§ PROBLEM REQUIREMENTS: Only an exact copy is wanted: the lines from the one holding "Select 'Все, кроме @all и @online' option" through the last line below, minus the pictures.

§ GIVEN ENTRIES:
=====

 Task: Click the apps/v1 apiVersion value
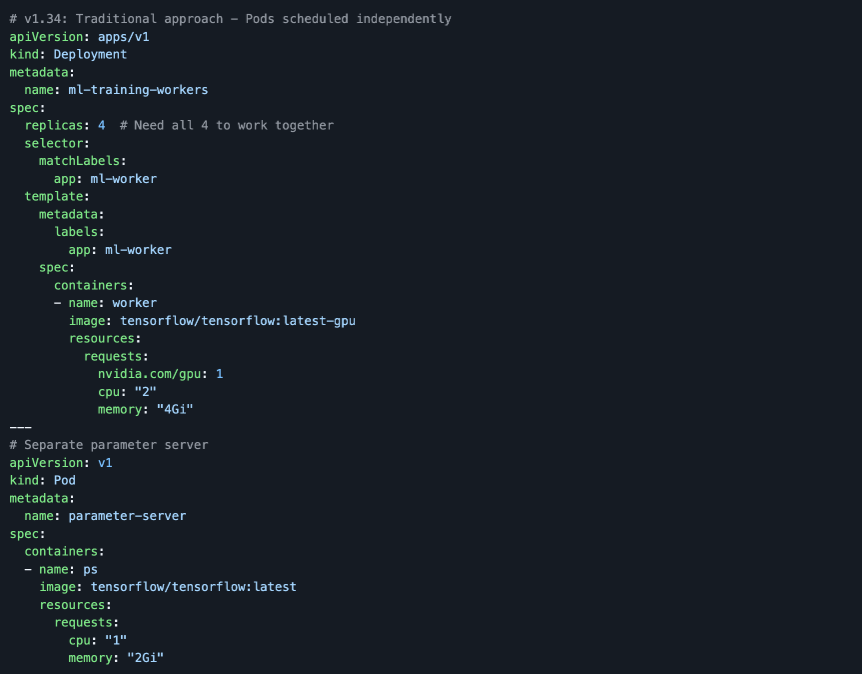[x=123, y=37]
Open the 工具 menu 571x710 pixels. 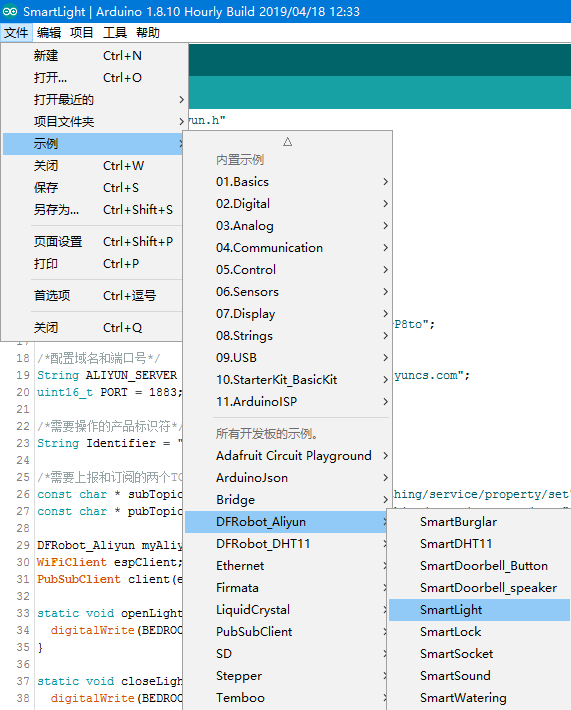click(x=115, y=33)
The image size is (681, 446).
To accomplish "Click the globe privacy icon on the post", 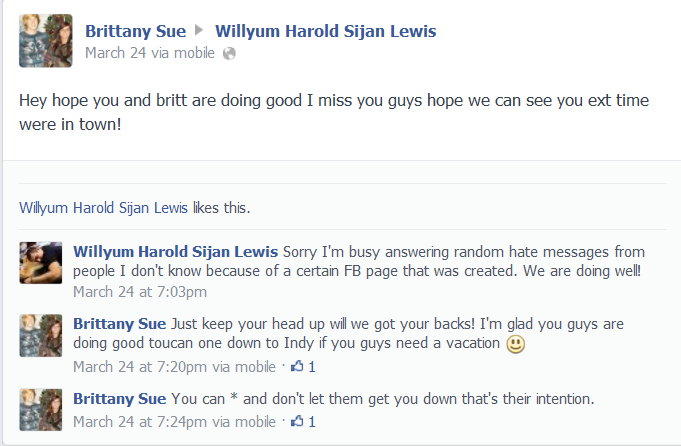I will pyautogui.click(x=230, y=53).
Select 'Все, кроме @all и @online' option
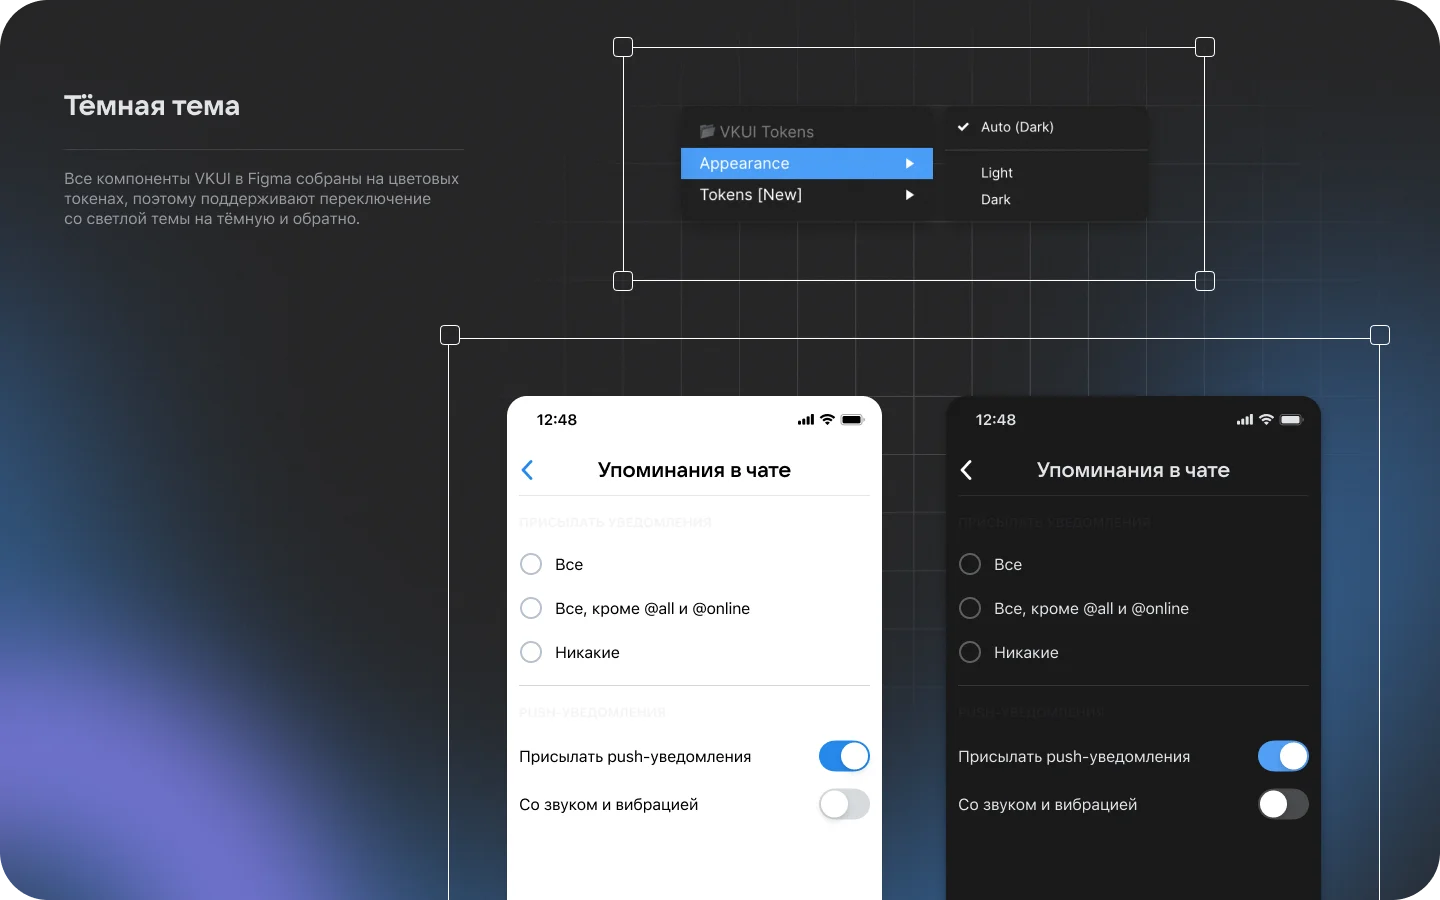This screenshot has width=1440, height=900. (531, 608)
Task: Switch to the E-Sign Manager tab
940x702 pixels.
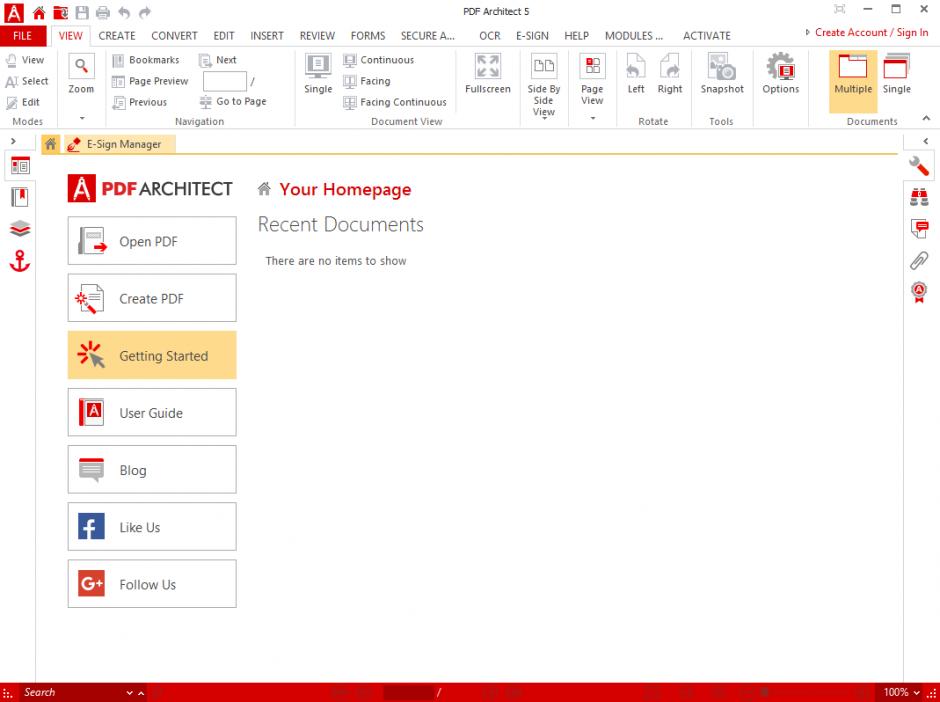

=====

§ RESPONSE BOX:
Select 'Все, кроме @all и @online' option
This screenshot has width=1440, height=900. (531, 608)
Task: Switch to the E-Sign Manager tab
940x702 pixels.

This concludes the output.